Women's international rugby union has a history dating back to the late 19th century. It was not until 1982 that the first international fixture (test match) took place. The match was organised in connection with the Dutch Rugby Union's 50th anniversary: as part of the celebrations, on 13 June 1982, the France national women's team played the Netherlands in Utrecht, with France winning 4–0. (Note: A try was only worth four points in 1982, the five-point try not being introduced until 1992.) This match has since been recognised as the first-ever women's international test match. (Note: This article lists rugby matches considered "full internationals" or "test matches" by most independent observers. It includes:
- Tournament games between national XVs in full international competitions.
- Friendly matches that are promoted as being between full-strength national teams.
- Other fixtures recognised as full internationals by independent authorities.

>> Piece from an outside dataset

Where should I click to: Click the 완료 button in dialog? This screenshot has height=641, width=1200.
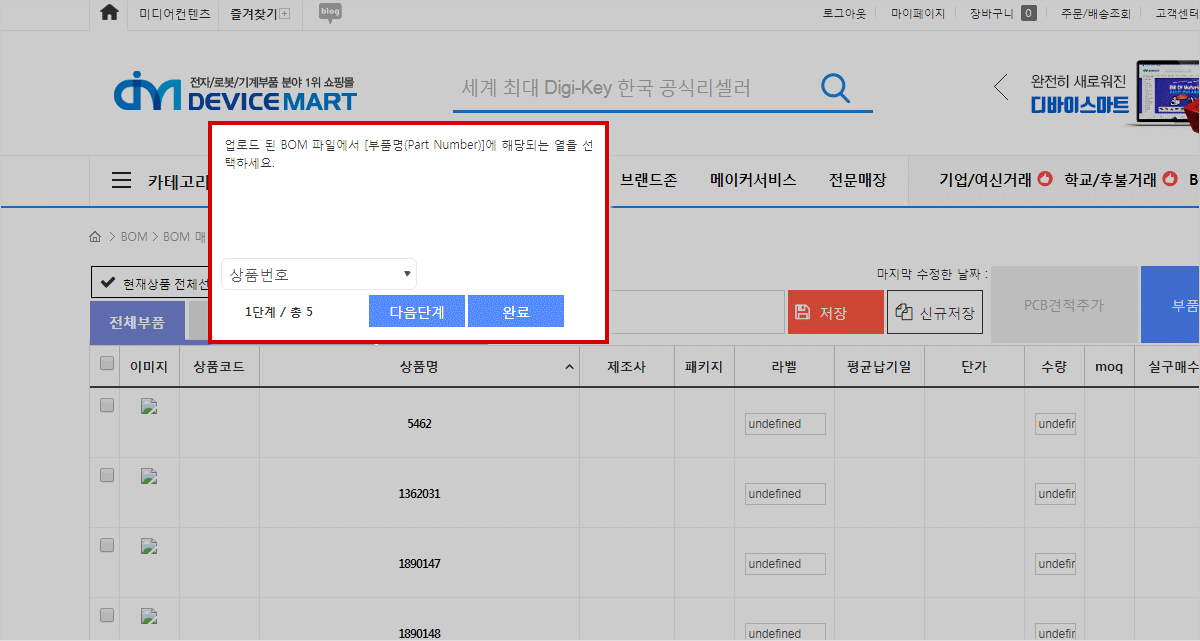click(x=516, y=312)
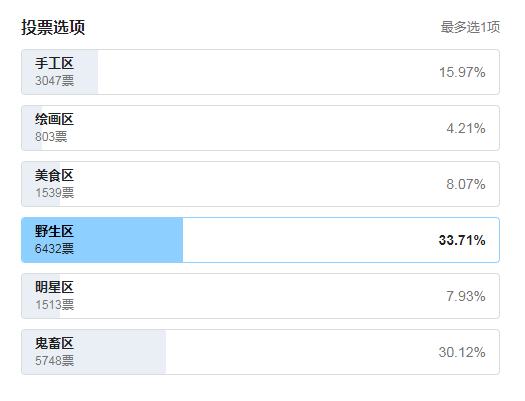Click the 5748票 vote count
This screenshot has height=401, width=525.
point(54,361)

The list may differ from official national union records, as some unions exclude games where they fielded a weaker team or include matches against unofficial or "A" teams.)

Official recognition of women's internationals was not immediate, as almost all women's rugby was originally organised outside of the control of either national unions or World Rugby for many years. As a result, no internationally agreed list of rugby internationals exists; even in the men's game, World Rugby does not decide which matches are test matches, leaving such decisions up to participating unions. As a result, one country may classify a match as a full international (and award full test caps) while the opposition may not: countries may even award caps for games against an opposition that is not a national team (World XVs, for example).

Women's international rugby developed gradually. Sweden joined France and the Netherlands in 1984, followed by Italy in 1985. The first international match outside Europe took place in 1987 between the United States and Canada. In 1990, New Zealand hosted a match, marking the first game played in or involving a team from the Southern Hemisphere.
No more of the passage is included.